YOUR GOAL: Character for character, reproduce every entry below.

....

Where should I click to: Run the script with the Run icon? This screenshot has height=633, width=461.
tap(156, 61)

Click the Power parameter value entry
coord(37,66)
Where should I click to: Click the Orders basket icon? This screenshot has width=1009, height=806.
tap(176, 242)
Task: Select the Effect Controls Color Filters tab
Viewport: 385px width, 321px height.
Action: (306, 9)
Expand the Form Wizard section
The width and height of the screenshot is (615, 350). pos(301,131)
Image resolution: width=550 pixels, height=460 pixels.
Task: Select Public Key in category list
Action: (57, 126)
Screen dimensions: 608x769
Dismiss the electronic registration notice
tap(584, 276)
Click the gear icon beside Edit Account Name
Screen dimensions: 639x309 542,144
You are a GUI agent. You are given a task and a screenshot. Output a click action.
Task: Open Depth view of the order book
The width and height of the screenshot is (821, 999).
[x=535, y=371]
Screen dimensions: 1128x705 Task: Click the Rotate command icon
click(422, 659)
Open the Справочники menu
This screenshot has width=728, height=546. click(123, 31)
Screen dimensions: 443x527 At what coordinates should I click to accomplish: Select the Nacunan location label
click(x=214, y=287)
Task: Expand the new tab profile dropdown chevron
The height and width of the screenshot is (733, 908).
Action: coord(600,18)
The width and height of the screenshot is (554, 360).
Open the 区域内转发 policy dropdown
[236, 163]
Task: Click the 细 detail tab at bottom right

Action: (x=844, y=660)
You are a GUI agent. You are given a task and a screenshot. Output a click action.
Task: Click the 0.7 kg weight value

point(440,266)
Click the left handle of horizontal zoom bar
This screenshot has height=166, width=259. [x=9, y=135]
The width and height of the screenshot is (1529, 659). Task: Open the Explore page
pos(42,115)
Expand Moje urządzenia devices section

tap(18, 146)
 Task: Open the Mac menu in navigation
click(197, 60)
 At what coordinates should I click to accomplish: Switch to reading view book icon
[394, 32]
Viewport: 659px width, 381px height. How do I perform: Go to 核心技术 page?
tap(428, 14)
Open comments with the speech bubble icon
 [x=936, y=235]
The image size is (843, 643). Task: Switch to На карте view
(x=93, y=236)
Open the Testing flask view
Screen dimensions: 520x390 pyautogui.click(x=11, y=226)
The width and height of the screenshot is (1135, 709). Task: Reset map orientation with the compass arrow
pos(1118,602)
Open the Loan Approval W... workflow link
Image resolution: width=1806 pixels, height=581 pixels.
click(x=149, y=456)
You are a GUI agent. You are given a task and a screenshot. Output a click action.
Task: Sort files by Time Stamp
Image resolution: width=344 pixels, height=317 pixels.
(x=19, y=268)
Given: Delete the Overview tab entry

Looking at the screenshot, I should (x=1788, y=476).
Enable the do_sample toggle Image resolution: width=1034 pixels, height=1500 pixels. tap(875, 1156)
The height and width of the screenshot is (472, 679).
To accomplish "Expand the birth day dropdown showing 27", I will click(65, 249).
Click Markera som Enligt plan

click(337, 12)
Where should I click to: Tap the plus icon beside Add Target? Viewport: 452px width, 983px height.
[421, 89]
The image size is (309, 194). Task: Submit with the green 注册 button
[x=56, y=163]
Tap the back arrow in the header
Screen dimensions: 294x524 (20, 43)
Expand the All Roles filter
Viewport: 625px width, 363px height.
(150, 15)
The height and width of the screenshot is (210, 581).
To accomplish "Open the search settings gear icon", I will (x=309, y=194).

....

YOUR SOLUTION:
Where should I click to: Run the script with the Run icon? This screenshot has height=633, width=461.
tap(156, 61)

Click the Power parameter value entry
coord(37,66)
Where should I click to: Click the Orders basket icon? This screenshot has width=1009, height=806.
tap(176, 242)
Task: Select the Effect Controls Color Filters tab
Viewport: 385px width, 321px height.
Action: (306, 9)
Expand the Form Wizard section
The width and height of the screenshot is (615, 350). pos(301,131)
Image resolution: width=550 pixels, height=460 pixels.
Task: Select Public Key in category list
Action: (57, 126)
Screen dimensions: 608x769
Dismiss the electronic registration notice
tap(584, 276)
Click the gear icon beside Edit Account Name
Screen dimensions: 639x309 542,144
You are a GUI agent. You are given a task and a screenshot. Output a click action.
Task: Open Depth view of the order book
The width and height of the screenshot is (821, 999).
[x=535, y=371]
Screen dimensions: 1128x705 Task: Click the Rotate command icon
click(422, 659)
Open the Справочники menu
This screenshot has width=728, height=546. click(123, 31)
Screen dimensions: 443x527 At what coordinates should I click to accomplish: Select the Nacunan location label
click(x=214, y=287)
Task: Expand the new tab profile dropdown chevron
The height and width of the screenshot is (733, 908).
Action: coord(600,18)
The width and height of the screenshot is (554, 360).
Open the 区域内转发 policy dropdown
[236, 163]
Task: Click the 细 detail tab at bottom right

Action: (x=844, y=660)
You are a GUI agent. You are given a task and a screenshot. Output a click action.
Task: Click the 0.7 kg weight value

point(440,266)
Click the left handle of horizontal zoom bar
This screenshot has height=166, width=259. [x=9, y=135]
The width and height of the screenshot is (1529, 659). Task: Open the Explore page
pos(42,115)
Expand Moje urządzenia devices section

tap(18, 146)
 Task: Open the Mac menu in navigation
click(197, 60)
 At what coordinates should I click to accomplish: Switch to reading view book icon
[394, 32]
Viewport: 659px width, 381px height. How do I perform: Go to 核心技术 page?
tap(428, 14)
Open comments with the speech bubble icon
 [x=936, y=235]
The image size is (843, 643). Task: Switch to На карте view
(x=93, y=236)
Open the Testing flask view
Screen dimensions: 520x390 pyautogui.click(x=11, y=226)
The width and height of the screenshot is (1135, 709). Task: Reset map orientation with the compass arrow
pos(1118,602)
Open the Loan Approval W... workflow link
Image resolution: width=1806 pixels, height=581 pixels.
click(x=149, y=456)
You are a GUI agent. You are given a task and a screenshot. Output a click action.
Task: Sort files by Time Stamp
Image resolution: width=344 pixels, height=317 pixels.
(x=19, y=268)
Given: Delete the Overview tab entry

Looking at the screenshot, I should (x=1788, y=476).
Enable the do_sample toggle Image resolution: width=1034 pixels, height=1500 pixels. tap(875, 1156)
The height and width of the screenshot is (472, 679).
To accomplish "Expand the birth day dropdown showing 27", I will click(65, 249).
Click Markera som Enligt plan

click(337, 12)
Where should I click to: Tap the plus icon beside Add Target? Viewport: 452px width, 983px height.
[421, 89]
The image size is (309, 194). Task: Submit with the green 注册 button
[x=56, y=163]
Tap the back arrow in the header
Screen dimensions: 294x524 (20, 43)
Expand the All Roles filter
Viewport: 625px width, 363px height.
(150, 15)
The height and width of the screenshot is (210, 581).
To accomplish "Open the search settings gear icon", I will (x=309, y=194).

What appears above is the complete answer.